▶ _Data supplied_
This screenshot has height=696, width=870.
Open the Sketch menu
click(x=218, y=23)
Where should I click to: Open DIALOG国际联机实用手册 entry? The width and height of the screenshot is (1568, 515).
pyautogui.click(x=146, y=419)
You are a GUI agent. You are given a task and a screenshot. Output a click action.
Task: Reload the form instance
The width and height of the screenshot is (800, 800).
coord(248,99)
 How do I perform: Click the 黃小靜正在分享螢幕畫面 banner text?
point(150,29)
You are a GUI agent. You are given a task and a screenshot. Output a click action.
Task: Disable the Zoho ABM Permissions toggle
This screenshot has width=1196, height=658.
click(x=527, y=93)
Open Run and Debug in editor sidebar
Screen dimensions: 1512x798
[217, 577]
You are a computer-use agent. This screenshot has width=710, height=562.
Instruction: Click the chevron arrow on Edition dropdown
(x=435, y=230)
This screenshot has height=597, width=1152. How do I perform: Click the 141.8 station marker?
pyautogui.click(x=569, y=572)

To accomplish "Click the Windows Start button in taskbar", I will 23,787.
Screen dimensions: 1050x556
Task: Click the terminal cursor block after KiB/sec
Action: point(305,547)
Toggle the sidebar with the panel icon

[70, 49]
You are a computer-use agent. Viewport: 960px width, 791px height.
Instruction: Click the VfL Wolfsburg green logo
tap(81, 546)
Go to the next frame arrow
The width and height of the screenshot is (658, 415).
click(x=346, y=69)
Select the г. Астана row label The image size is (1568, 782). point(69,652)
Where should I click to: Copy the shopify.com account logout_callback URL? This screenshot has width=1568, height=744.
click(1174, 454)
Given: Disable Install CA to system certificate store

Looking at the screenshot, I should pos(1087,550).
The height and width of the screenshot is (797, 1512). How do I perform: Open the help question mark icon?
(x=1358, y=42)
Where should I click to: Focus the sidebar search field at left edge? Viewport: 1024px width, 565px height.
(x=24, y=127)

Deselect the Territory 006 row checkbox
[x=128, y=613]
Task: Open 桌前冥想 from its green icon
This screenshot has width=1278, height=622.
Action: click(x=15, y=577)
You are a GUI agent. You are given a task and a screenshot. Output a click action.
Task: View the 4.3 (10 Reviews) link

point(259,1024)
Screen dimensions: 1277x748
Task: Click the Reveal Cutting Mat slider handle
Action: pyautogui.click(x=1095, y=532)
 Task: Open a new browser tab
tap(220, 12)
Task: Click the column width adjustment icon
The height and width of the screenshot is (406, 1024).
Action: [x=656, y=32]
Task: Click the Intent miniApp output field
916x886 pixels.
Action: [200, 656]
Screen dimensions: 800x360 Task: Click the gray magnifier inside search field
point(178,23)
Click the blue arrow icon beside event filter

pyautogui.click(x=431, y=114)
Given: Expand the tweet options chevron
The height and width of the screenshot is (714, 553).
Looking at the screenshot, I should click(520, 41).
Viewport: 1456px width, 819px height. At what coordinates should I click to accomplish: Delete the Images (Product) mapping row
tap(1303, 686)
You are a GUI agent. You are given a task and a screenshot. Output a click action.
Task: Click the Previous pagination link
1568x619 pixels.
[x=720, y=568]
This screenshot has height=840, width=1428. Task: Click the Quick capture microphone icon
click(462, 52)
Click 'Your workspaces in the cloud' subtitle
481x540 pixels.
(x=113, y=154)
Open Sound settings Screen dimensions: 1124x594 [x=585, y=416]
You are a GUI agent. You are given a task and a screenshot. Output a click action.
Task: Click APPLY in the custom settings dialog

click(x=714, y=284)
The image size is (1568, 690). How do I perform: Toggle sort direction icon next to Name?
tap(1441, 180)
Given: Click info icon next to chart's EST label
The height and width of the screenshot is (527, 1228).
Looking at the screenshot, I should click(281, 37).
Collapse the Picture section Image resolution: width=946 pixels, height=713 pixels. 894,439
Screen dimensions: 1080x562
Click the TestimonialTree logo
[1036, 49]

▶ _Given task_
Switch every "GUI agent" in the rows above to "desktop agent" and reproduce the lines with nothing else changed.

▶ _Right answer_
This screenshot has height=696, width=870.
Open the Sketch menu
click(x=218, y=23)
Where should I click to: Open DIALOG国际联机实用手册 entry? The width and height of the screenshot is (1568, 515).
pyautogui.click(x=146, y=419)
You are a desktop agent. You are given a task and a screenshot. Output a click action.
Task: Reload the form instance
The width and height of the screenshot is (800, 800).
coord(248,99)
 How do I perform: Click the 黃小靜正在分享螢幕畫面 banner text?
point(150,29)
You are a desktop agent. You are given a task and a screenshot. Output a click action.
Task: Disable the Zoho ABM Permissions toggle
This screenshot has width=1196, height=658.
click(x=527, y=93)
Open Run and Debug in editor sidebar
Screen dimensions: 1512x798
[217, 577]
You are a computer-use agent. This screenshot has width=710, height=562.
Instruction: Click the chevron arrow on Edition dropdown
(x=435, y=230)
This screenshot has height=597, width=1152. How do I perform: Click the 141.8 station marker?
pyautogui.click(x=569, y=572)

To accomplish "Click the Windows Start button in taskbar", I will 23,787.
Screen dimensions: 1050x556
Task: Click the terminal cursor block after KiB/sec
Action: point(305,547)
Toggle the sidebar with the panel icon

[70, 49]
You are a computer-use agent. Viewport: 960px width, 791px height.
Instruction: Click the VfL Wolfsburg green logo
tap(81, 546)
Go to the next frame arrow
The width and height of the screenshot is (658, 415).
click(x=346, y=69)
Select the г. Астана row label The image size is (1568, 782). point(69,652)
Where should I click to: Copy the shopify.com account logout_callback URL? This screenshot has width=1568, height=744.
click(1174, 454)
Given: Disable Install CA to system certificate store

Looking at the screenshot, I should pos(1087,550).
The height and width of the screenshot is (797, 1512). How do I perform: Open the help question mark icon?
(x=1358, y=42)
Where should I click to: Focus the sidebar search field at left edge? Viewport: 1024px width, 565px height.
(x=24, y=127)

Deselect the Territory 006 row checkbox
[x=128, y=613]
Task: Open 桌前冥想 from its green icon
This screenshot has width=1278, height=622.
Action: click(x=15, y=577)
You are a desktop agent. You are given a task and a screenshot. Output a click action.
Task: View the 4.3 (10 Reviews) link

point(259,1024)
Screen dimensions: 1277x748
Task: Click the Reveal Cutting Mat slider handle
Action: pyautogui.click(x=1095, y=532)
 Task: Open a new browser tab
tap(220, 12)
Task: Click the column width adjustment icon
The height and width of the screenshot is (406, 1024).
Action: [x=656, y=32]
Task: Click the Intent miniApp output field
916x886 pixels.
Action: [200, 656]
Screen dimensions: 800x360 Task: Click the gray magnifier inside search field
point(178,23)
Click the blue arrow icon beside event filter

pyautogui.click(x=431, y=114)
Given: Expand the tweet options chevron
The height and width of the screenshot is (714, 553).
Looking at the screenshot, I should click(520, 41).
Viewport: 1456px width, 819px height. At what coordinates should I click to accomplish: Delete the Images (Product) mapping row
tap(1303, 686)
You are a desktop agent. You are given a task and a screenshot. Output a click action.
Task: Click the Previous pagination link
1568x619 pixels.
[x=720, y=568]
This screenshot has height=840, width=1428. Task: Click the Quick capture microphone icon
click(462, 52)
Click 'Your workspaces in the cloud' subtitle
481x540 pixels.
(x=113, y=154)
Open Sound settings Screen dimensions: 1124x594 [x=585, y=416]
You are a desktop agent. You are given a task and a screenshot. Output a click action.
Task: Click APPLY in the custom settings dialog

click(x=714, y=284)
The image size is (1568, 690). How do I perform: Toggle sort direction icon next to Name?
tap(1441, 180)
Given: Click info icon next to chart's EST label
The height and width of the screenshot is (527, 1228).
Looking at the screenshot, I should click(281, 37).
Collapse the Picture section Image resolution: width=946 pixels, height=713 pixels. 894,439
Screen dimensions: 1080x562
Click the TestimonialTree logo
[1036, 49]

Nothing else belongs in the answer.